Before discussing Robin, I'd like to express my hatred toward the birds in which this album is named after. Killing a Robin in Michigan (my home) is illegal regardless of what happens, and I almost perished to such oddity when one of those red-breasted motherf*ckers flew into my car head-on; a cop saw this, and I was almost fined because of the bird's illogical suicide. Hearing Farmakon's second full-length offering conjured these doltish memories, mainly because they both share a few common genes: stupidity, annoyance, sketchiness, and a strong emphasis on denying reason. Urine-soaked progressive death metal has never seemed so poorly crafted once fans of the genre look at Farmakon's mindless ideology. Be sure to keep those rubber sheets close!
In a nutshell, Robin is identical to Opeth in every slice, slither, cut, and bruise. When discussing the "death metal" aspects, there are a collection of dull riffs that repeat endlessly, low growls that nobody cares about, one-dimensional percussion, a bass doing whatever it wants, and awful solos lacking soul. After experimenting with such worthlessness, Farmakon soon depends on soft transitions (probably where they acquire the "progressive" label) that are calming, but also empty and uninspired due to the blank atmosphere they emit. Clearly, this record isn't a tribute to Opeth, but is actually the squad in every form; that's how f*cking unoriginal Farmakon is throughout their putrid wrongdoing.
As for vocals, expect some goon copying Mikael Εkerfeldt's low growls and clean singing until you just can't tell whether or not he's really fronting the faction. Pretty pathetic, because the vocalist here doesn't have a single drop of individuality in his performance, yet I'm compelled to understand why these tools need to be in Opeth! No bright rays reflect from any angle or demonstrated abyss, albeit a good riff every three songs or so, but who cares? Ninety percent of this bowel movement is completely void of substance, and generally pisses on progressive death metal's evolutionary sound, along with everything considered credible within its community. Overall, I'd describe it as a group of gentlemen bent on imitating Opeth yet being nothing but delusional in their blatant copying. Oh the humanity!
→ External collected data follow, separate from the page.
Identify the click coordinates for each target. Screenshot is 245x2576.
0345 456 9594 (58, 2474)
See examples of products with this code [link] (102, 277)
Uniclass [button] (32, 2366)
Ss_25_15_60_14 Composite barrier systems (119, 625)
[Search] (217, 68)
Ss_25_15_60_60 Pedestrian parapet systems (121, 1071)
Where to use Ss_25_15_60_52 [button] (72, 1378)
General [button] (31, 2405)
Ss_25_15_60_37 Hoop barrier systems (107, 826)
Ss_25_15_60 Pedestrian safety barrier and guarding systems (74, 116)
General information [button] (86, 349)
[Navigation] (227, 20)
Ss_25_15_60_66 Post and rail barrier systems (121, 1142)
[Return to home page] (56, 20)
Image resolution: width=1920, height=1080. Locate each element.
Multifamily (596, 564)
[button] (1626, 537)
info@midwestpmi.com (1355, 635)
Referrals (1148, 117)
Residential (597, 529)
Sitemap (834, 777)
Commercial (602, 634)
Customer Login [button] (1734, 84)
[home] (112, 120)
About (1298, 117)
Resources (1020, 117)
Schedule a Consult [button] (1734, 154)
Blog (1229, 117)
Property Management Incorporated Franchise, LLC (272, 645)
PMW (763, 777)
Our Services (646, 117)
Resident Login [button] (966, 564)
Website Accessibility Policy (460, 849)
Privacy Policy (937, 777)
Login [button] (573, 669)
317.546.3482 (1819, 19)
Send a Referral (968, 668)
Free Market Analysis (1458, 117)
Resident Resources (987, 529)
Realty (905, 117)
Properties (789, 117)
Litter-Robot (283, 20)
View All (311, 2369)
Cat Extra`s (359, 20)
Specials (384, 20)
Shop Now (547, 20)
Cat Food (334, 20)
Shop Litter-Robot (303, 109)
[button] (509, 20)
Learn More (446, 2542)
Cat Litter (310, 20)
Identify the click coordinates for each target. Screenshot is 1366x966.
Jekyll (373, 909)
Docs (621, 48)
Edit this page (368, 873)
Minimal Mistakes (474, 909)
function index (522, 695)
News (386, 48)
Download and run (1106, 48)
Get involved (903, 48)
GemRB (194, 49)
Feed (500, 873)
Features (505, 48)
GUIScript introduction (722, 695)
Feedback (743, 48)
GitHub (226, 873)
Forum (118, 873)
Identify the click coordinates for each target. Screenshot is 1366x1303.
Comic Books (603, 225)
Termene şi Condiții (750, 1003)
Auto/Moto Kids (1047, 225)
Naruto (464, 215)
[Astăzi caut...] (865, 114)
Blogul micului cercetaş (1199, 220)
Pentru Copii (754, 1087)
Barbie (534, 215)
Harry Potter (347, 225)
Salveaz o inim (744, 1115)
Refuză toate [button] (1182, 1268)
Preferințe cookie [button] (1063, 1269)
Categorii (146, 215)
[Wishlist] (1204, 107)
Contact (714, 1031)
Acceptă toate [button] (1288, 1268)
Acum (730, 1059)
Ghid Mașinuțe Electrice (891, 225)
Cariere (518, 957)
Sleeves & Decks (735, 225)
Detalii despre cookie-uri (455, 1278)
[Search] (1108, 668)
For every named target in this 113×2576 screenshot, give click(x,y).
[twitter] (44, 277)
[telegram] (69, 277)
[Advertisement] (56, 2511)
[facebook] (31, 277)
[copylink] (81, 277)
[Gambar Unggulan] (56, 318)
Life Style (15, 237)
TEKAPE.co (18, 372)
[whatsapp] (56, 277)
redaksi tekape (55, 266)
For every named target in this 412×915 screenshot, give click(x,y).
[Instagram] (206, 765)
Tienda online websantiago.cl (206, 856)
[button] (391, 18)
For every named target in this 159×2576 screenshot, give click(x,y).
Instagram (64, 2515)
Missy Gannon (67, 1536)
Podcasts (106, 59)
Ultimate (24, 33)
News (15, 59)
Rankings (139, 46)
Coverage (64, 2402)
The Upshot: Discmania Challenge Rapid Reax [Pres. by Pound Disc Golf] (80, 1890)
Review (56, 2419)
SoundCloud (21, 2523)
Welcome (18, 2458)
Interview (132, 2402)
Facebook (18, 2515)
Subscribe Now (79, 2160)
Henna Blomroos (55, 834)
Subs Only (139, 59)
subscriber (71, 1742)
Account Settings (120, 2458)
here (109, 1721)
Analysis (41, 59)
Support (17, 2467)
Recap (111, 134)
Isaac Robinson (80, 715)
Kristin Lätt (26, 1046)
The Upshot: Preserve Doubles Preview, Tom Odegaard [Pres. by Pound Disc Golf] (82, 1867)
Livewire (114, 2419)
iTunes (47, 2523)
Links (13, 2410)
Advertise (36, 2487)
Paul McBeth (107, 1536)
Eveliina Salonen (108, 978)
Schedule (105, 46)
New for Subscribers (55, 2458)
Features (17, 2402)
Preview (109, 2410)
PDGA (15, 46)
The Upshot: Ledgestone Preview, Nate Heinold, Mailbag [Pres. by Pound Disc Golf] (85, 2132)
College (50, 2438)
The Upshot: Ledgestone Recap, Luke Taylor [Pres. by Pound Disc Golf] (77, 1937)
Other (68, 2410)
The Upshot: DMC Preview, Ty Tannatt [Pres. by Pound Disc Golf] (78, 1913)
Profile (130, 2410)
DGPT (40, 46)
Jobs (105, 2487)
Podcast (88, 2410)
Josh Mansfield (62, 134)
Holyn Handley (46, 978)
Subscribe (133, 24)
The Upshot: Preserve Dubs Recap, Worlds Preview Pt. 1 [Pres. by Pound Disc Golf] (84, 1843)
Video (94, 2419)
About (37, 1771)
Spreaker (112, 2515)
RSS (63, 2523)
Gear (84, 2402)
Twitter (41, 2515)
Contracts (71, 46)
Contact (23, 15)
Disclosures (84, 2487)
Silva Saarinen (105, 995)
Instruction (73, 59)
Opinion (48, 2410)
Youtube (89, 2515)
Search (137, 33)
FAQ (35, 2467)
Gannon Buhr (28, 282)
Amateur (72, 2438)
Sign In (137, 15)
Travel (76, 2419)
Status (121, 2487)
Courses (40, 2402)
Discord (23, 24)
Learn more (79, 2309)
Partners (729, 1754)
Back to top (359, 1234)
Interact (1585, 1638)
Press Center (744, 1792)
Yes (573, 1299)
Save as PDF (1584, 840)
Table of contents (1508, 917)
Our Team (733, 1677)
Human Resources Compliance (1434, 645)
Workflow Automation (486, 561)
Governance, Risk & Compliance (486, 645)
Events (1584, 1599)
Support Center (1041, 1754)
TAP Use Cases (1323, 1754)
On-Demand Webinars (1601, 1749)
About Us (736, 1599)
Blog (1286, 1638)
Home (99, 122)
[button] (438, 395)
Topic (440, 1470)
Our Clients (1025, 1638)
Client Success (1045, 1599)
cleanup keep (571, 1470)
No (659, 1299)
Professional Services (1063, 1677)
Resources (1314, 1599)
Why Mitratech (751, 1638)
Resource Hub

Robin is a very special album, but I don't mean it positively or anything of that nature; it's quite mentally disabled in several areas, often times found drooling and immobilized from internal issues within Farmakon's plagued redundancy. Normally, a tad of goodness lives inside at least one particular portion on a lackluster effort, yet Robin manages to assassinate everything enjoyable, which leaves this feeble band presenting items only good for inducing narcolepsy. Problems are like rats in a sewer throughout Robin, and you can bet avoiding Farmakon's second full-length will certainly be the smartest option. Your financial backbone will thank you, trust me.